Il GDPR non vieta gli account condivisi. Nessun articolo lo dice. Chiede però misure tecniche e organizzative adeguate (articolo 32), ed è lì che un'autorità contesterebbe un account condiviso. Il punto più solido ha una base testuale precisa: l'articolo 5(2) e l'articolo 24(1) chiedono al titolare di essere in grado di dimostrare la conformità. Un registro che attribuisce a Marco tremila operazioni che Marco non ha fatto non dimostra niente. Non è la violazione di un divieto: è l'impossibilità di soddisfare un onere.
E l'agente non sposta la responsabilità altrove. Per il GDPR è uno strumento, non una persona autorizzata al trattamento. Quello che fa, per il regolamento, l'ha fatto il titolare, o il fornitore che lo gestisce per suo conto come responsabile del trattamento.
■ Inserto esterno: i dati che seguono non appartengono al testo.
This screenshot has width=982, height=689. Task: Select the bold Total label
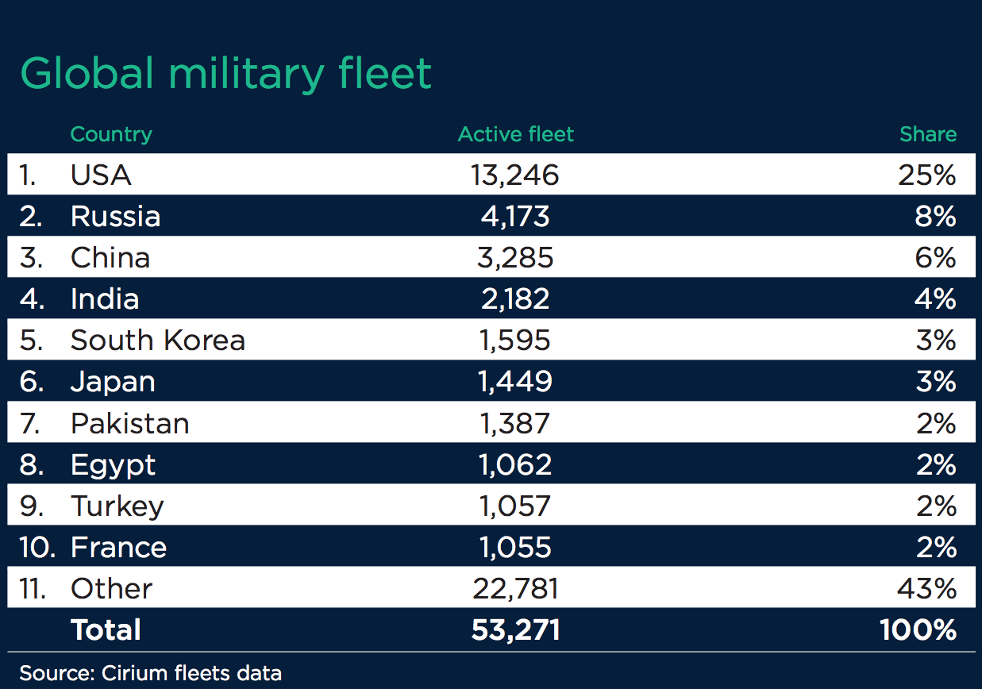[106, 629]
In entrambi i casi bisogna poterlo dimostrare, e l'unica cosa che lo permette è il registro.
La verifica che puoi fare oggi
Non serve un'analisi formale. Apri la lista utenti del gestionale, o del CRM, o di qualunque sistema in cui un'automazione scrive, e cerca due cose.
La prima: un'utenza il cui nome non corrisponde a una persona. integrazione, api, bot, automazione, sync. Se c'è, è già qualcosa: qualcuno ha pensato al problema. Guarda che permessi ha e chi conosce la sua password.
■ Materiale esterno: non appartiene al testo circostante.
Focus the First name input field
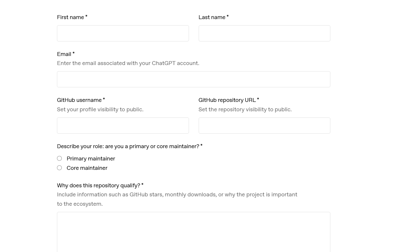The height and width of the screenshot is (252, 409). 123,33
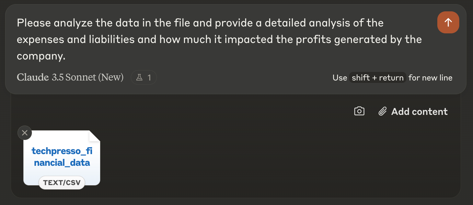This screenshot has width=473, height=205.
Task: Click the '3.5 Sonnet (New)' version text
Action: pyautogui.click(x=88, y=77)
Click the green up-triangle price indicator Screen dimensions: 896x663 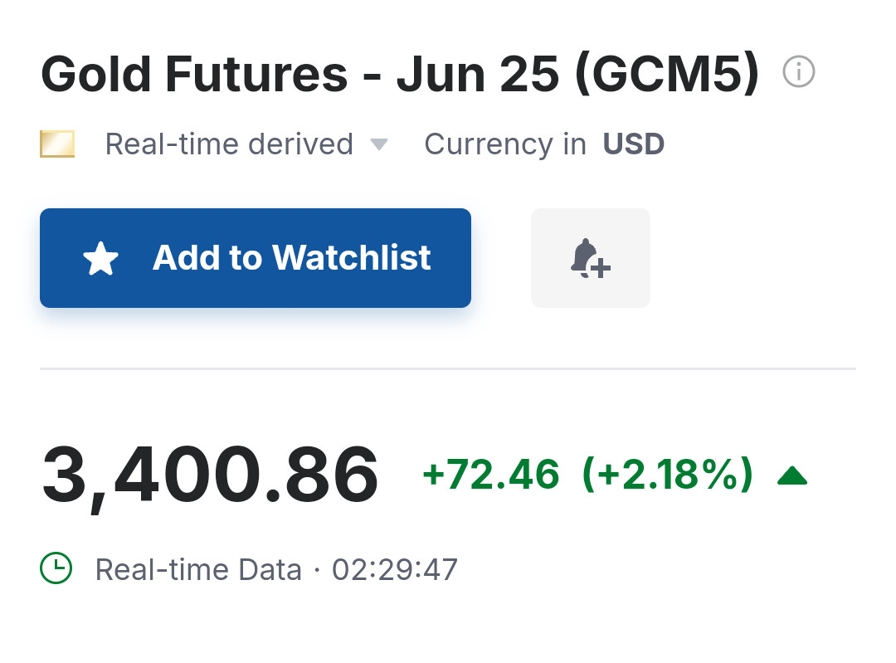click(x=792, y=475)
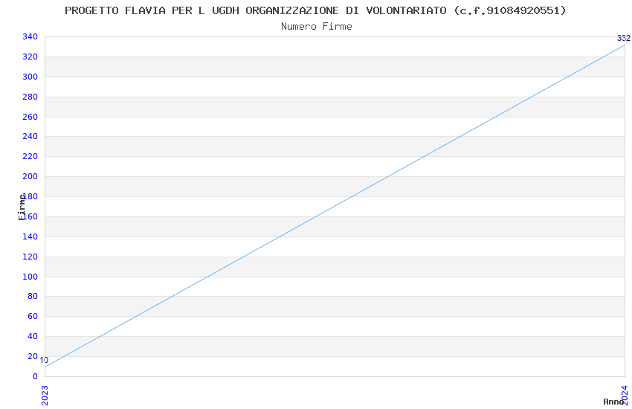Select the 2023 x-axis label
632x409 pixels.
(x=45, y=396)
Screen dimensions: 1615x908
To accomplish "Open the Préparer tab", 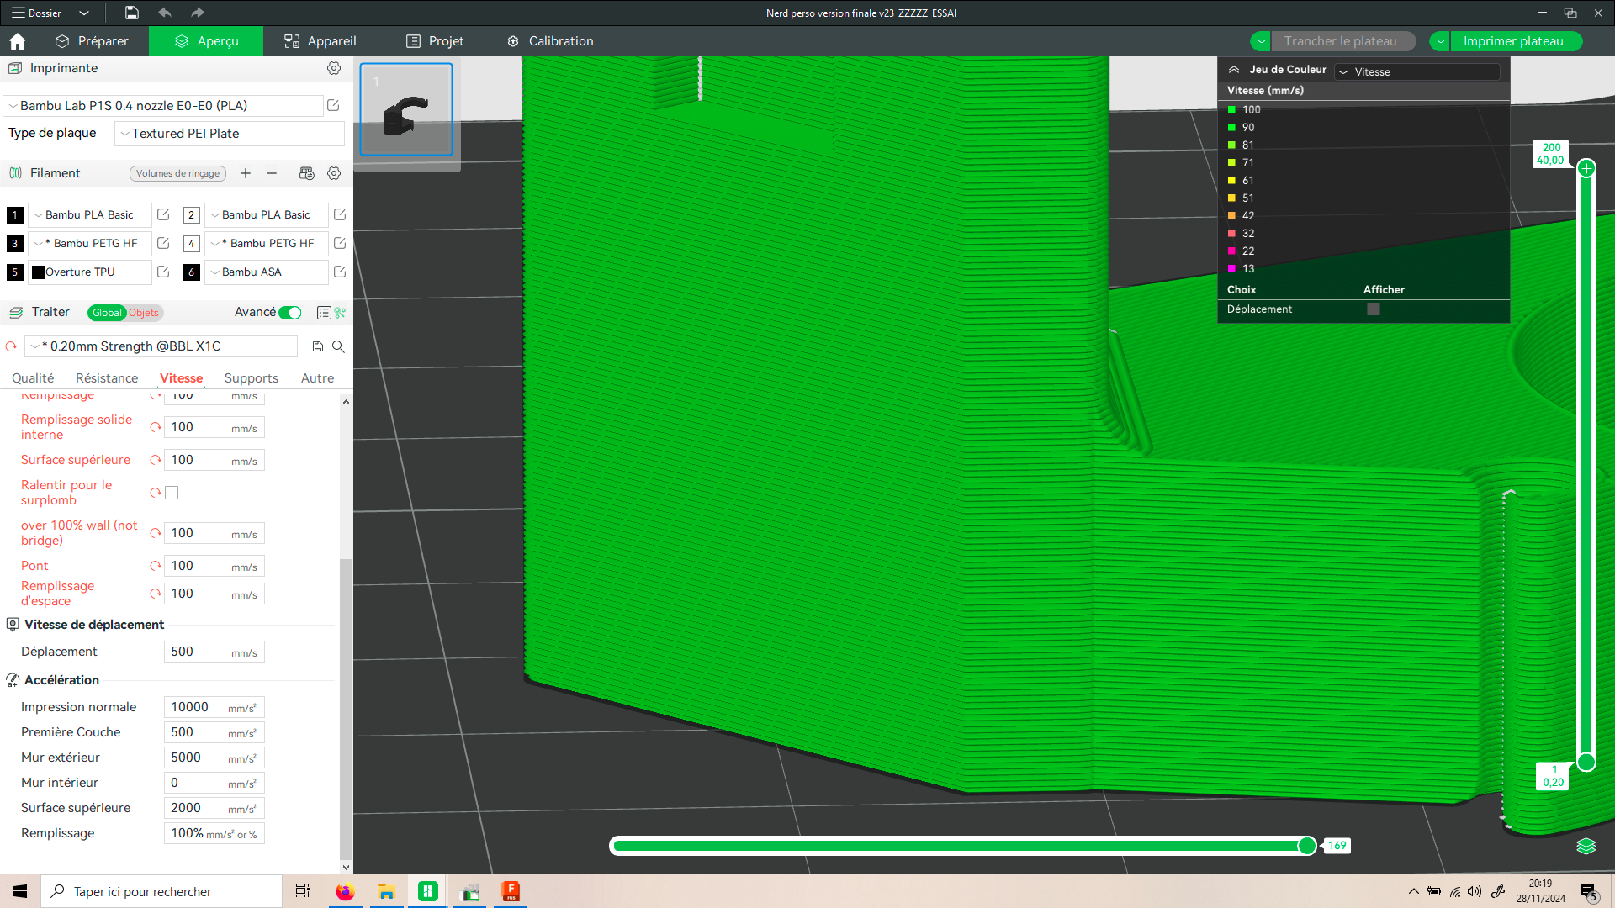I will point(92,41).
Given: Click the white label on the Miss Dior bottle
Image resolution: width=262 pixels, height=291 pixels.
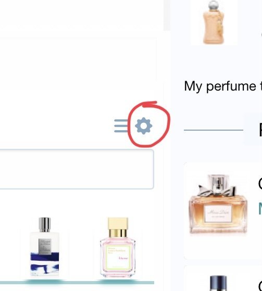Looking at the screenshot, I should (x=218, y=213).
La seconda, più scomoda: un'utenza intestata a una persona vera che ha fatto migliaia di operazioni negli orari in cui quella persona non lavora. Quello è un agente che si è messo il cappotto di qualcun altro.
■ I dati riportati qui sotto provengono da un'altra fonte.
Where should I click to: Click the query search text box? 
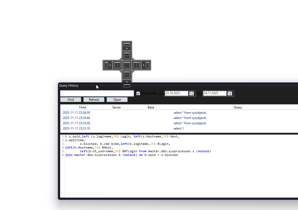tap(97, 93)
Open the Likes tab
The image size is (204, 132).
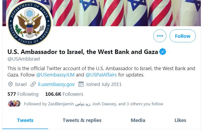[x=180, y=120]
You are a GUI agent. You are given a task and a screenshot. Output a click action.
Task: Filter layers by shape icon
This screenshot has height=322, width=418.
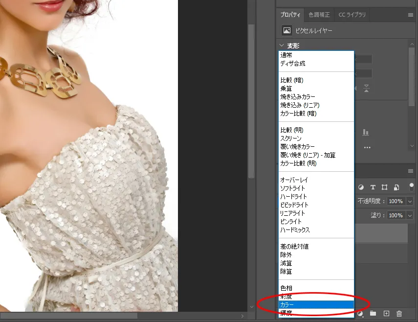(x=385, y=187)
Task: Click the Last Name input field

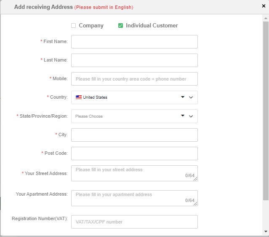Action: coord(134,60)
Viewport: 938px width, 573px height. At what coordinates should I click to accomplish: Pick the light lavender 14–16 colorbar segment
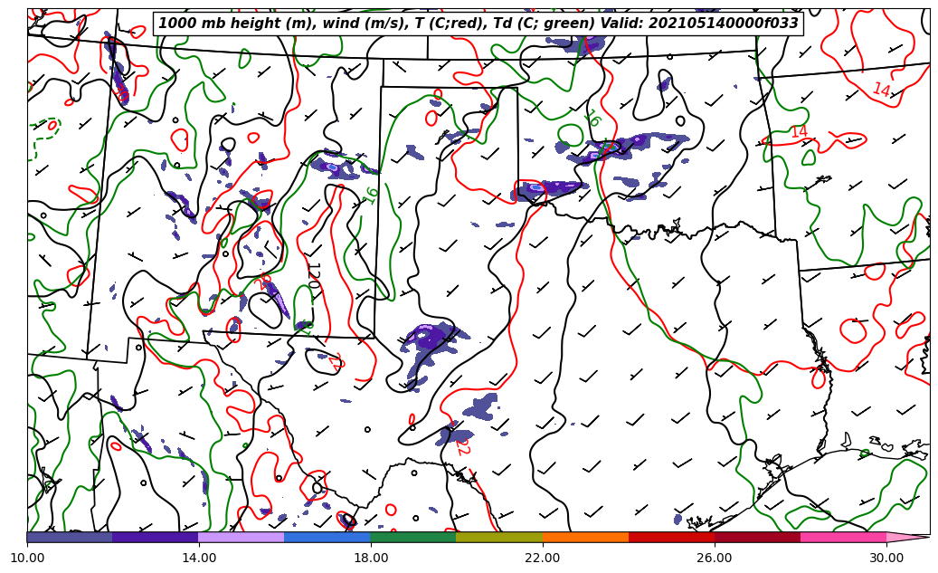point(242,537)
Se non trovi né l'una né l'altra e in azienda c'è un'automazione che scrive da qualche parte, non vuol dire che il problema non c'è. Vuol dire che non sai ancora dove sia.
Come si fa, senza fermare tutto
L'identità dell'agente è una riga in più nella lista di cose da preparare, se la si mette prima e non dopo.
Un'utenza per agente, non una per progetto. Se lo stesso account serve tre automazioni diverse, torni al punto di partenza: il registro non distingue quale delle tre ha scritto.
I permessi si scrivono partendo da zero. Non «gli stessi di Marco meno qualcosa», ma l'elenco delle operazioni che l'agente deve poter fare. Se l'elenco è lungo da scrivere, è un segnale utile: significa che nessuno aveva descritto per intero cosa fa quel processo — ed è la stessa descrizione che serve quando si sceglie quale processo automatizzare.
L'istruzione si registra insieme all'azione. Chi ha eseguito e chi ha dato la direttiva sono due campi, non uno. Un registro che ne tiene uno solo risponde bene alla domanda sbagliata.
Un proprietario umano, con nome e cognome. La persona che risponde alla domanda «perché questo agente ha fatto questo», e che riceve l'avviso quando l'agente fallisce.
Le credenziali con una scadenza. Una scadenza costringe qualcuno a guardare quell'agente almeno una volta l'anno e chiedersi se serve ancora.
Prima di collegare il prossimo agente
L'identità dell'agente sembra un dettaglio infrastrutturale, di quelli che si sistemano dopo. Non lo è. Da noi tre quarti del lavoro passa dagli agenti. Nei gestionali che vediamo, quasi nessun registro sa distinguere un agente da una persona.
Rimediare dopo costa quanto costava all'inizio: le stesse tre conversazioni. Quello che non si recupera sono i mesi di registro già scritti: quello che è successo con l'account di Marco resta, per sempre, qualcosa che ha fatto Marco.
Non serve un progetto e non serve fermare niente. Servono tre domande prima di collegare il prossimo agente, invece che sei mesi dopo: chi esegue, con quale identità, su direttiva di chi. Se una delle tre non ha una risposta scritta, non è ancora il momento di dargli i permessi di scrittura.
Nel tuo gestionale, quante righe di registro portano il nome di una persona, ma le ha scritte un'automazione?